Because the approach considers raw data sets against one another, there is no need 
for experts to interpret the data set during its processing. This reduces the cost of the process 
significantly as automation of the entire process is possible. 

Because all of the data collected is used in the comparison process, the error rate 
should also be reduced when compared with existing systems. No processing which could 
accidentally discard relevant information from the profile occurs in the present invention. 

Because the approach does not require data sets to conform to a restrictive data 
format, e.g. the allele results for the suggested principal contributor to the sample, it will be 
possible to load a larger percentage of case samples to the database. This would increase the 
success rate and overall effectiveness of DNA profiling. 

A database following such an approach is also more suited to handling future 
improvements as all the data is retained. Thus the information on the database is useful 
whatever new techniques are developed in the future. 

Whilst the description of the invention above has been made in relation to ihe 
consideration of DNA samples, it is potentially applicable in a similar way to a very large 
range of data forms, particularly within the context of forensic science. The method of the 
invention could potentially be used to consider analysis of other situations, such as those 
including drugs, speech considerations, drug data and speaker data. 

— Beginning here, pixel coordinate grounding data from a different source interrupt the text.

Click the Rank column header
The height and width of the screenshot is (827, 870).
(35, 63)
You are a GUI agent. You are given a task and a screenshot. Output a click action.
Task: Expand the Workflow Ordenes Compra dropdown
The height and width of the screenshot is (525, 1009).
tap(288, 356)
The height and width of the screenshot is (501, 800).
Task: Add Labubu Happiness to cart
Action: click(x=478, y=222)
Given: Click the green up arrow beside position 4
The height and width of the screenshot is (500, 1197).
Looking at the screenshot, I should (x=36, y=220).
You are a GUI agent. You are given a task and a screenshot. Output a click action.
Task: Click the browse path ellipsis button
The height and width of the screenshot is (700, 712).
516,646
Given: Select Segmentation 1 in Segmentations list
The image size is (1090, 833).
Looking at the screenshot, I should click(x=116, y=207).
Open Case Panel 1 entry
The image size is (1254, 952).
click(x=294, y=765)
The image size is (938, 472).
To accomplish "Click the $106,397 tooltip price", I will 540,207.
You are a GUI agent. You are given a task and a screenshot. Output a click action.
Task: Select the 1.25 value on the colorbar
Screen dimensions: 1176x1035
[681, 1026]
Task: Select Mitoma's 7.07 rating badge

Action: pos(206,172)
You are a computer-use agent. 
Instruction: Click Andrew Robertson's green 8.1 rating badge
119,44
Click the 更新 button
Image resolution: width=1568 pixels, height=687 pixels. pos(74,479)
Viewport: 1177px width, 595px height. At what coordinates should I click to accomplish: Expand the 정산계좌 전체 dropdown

A variety of techniques could be used as the basis for comparing the complex signal 
which one raw data set represents with the complex signal an other raw data set represents. 
One such technique is Gaussian Mixture Models, GMM's. GMMs can be used to fit a set of 
Gaussian distributions to the raw data set. An iterative algorithm achieves the fitting process. 
Once obtained by such a fit, the group of parameters which define the fit can be used as a 
template and that in turn can be used to compare raw data sets in a database. The template 
can be used to compare both raw data sets from known samples and from unknown samples, 
without the need to establish designation of peaks etc.